Chiusa la scatola col coperchio la lega con lo spago delle luganeghe e la fissa alla canna della bicicletta e senza pensare ad altro parte.
E’ il 21 luglio, piena estate.
L’angoscia lo fa pedalare quasi fosse Bartali, il suo idolo.
La strada è sassosa, polverosa, piena di curve, in discesa e senza neanche un pezzo in ombra.
Papà ogni tanto si ferma per controllare con apprensione come sta Giovanna: è viva. Beve ogni tanto un sorso d’acqua alle fontane dei paesi attraversati. A Lavis il sole picchia forte, c’è vento, la pedalata è più lenta e difficoltosa.
Papà impreca, chiama a raccolta i santi protettori dei nati immaturi: san Domenico Savio, san Giuseppe e san Cristoforo per il viaggio. Arrivato a Trento, al castello, c’è ancora un’altra ultima fatica… la salita della collina.
E’ sfinito e scorgendo il muraglione del convento chiede silenziosamente aiuto a san Francesco e sant’Antonio.
Finalmente il cortile degli Angeli.
Slega la scatola, la apre e Giovanna piange disperata ma è ancora viva.
Le lacrime gli rigano il volto e piange di sollievo.
Sul portone dell’ospedalino una suora che l’ aveva visto arrancare su per la collina gli corre incontro, lo aiuta e gli dice l’unica cosa che il suo animo poteva sentire: “vivrà”.
La suora ha un telo candido in mano, prende delicatamente Giovanna e la adagia coprendola.
Papà sale a due a due la scala che lo portano al reparto immaturi.
Un medico, forse il dottor Pedrotti, serio, austero quasi, la visita, chiama un’infermiera che le prepara qualche goccia di nutrimento specifico.
Giovanna in un primo momento rifiuta, ma poi… accoglie quelle prime gocce, non vomita e si addormenta nelle braccia di papà che la adagia nell’incubatrice.
E’ convinto che le preghiere, sue e di tutti quelli a Cembra che sanno di questa nascita, abbiano fatto il miracolo.
Saluta la piccola, il personale, il dottore e ringrazia carico di commozione.
È convinto che Giovanna vivrà.
La strada del ritorno è ancor più faticosa, ma questa gioia non gli fa sentir la fame, la sete, la fatica… Pedala incessantemente per portare la bella notizia alla sua adorata Antonietta e a tutti in famiglia.

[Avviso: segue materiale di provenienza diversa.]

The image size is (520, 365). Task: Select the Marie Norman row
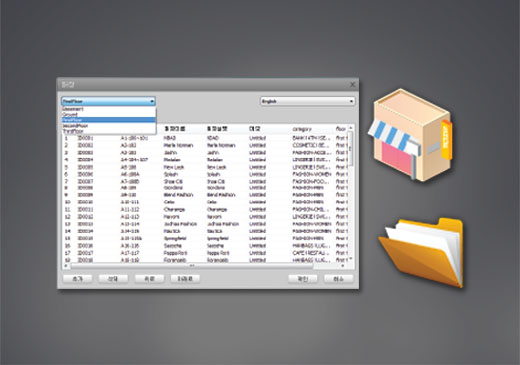click(205, 145)

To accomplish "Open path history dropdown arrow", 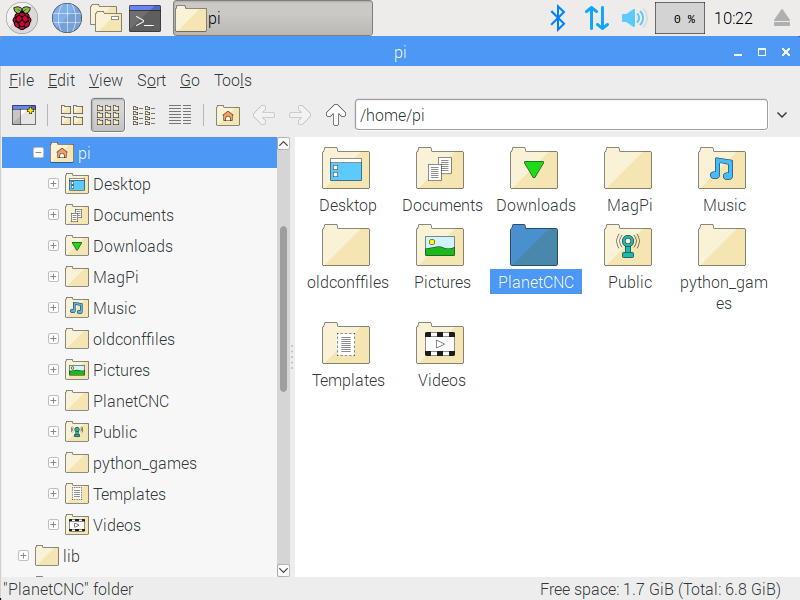I will pos(782,115).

Mamma a letto, come si usava allora, consuma la Corona del Rosario intrisa di lacrime. Non sa nulla della sua piccola Giovanna. Mangia per forza il cibo per le puerpere del tempo, la panada. Continua a pregare, si addormenta di un sonno agitato e subito si risveglia.
E’ notte quando da dentro casa si ode un passo lento e pesante. E’ il suo Guido che madido di sudore, impolverato, affamato e assetato le corre incontro, la stringe a se e singhiozzando esclama, con le ultime forze in corpo, “è viva!”.
Insieme piangendo ringraziano Dio e tutti i santi che han aiutato Giovanna a vivere nonostante tutto.
Giovanna trascorse molto tempo in ospedalino ma poi finalmente, sana e vispa, fece ritorno a casa, con la gioia di tutta Cembra.